● Task to complete
In the data that follows, give the number of lines containing the word "computer". Offer no additional comment.

=== Section Start ===

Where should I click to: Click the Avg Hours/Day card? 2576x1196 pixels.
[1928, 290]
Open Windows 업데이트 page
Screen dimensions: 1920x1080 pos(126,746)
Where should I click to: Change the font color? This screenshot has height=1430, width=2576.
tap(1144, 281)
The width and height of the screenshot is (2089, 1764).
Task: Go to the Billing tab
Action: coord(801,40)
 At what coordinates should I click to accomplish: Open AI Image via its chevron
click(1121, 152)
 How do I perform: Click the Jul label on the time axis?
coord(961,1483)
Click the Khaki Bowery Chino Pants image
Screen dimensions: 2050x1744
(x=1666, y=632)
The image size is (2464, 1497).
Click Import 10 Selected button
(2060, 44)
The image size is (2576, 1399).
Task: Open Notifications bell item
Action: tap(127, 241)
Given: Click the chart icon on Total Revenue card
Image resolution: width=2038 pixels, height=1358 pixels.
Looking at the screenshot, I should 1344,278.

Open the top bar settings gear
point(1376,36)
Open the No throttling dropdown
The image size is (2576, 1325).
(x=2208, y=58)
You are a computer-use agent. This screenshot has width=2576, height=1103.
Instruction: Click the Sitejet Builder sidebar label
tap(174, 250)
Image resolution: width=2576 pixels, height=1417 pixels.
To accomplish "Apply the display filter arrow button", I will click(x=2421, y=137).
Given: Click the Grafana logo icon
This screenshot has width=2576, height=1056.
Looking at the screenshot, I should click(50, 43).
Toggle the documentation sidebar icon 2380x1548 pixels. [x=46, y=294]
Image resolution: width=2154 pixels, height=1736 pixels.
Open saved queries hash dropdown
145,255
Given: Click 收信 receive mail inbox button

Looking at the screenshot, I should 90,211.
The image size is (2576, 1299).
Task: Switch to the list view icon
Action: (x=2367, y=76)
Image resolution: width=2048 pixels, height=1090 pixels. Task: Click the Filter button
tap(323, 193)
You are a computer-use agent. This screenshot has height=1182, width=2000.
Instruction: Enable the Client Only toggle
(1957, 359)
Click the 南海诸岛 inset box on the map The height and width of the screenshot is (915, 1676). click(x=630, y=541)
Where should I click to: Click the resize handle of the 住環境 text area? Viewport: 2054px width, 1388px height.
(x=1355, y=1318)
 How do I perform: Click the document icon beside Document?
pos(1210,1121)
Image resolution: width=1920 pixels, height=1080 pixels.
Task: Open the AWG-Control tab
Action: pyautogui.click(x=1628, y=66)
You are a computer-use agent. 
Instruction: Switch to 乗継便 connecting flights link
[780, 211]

=== Section End ===

● Response area
3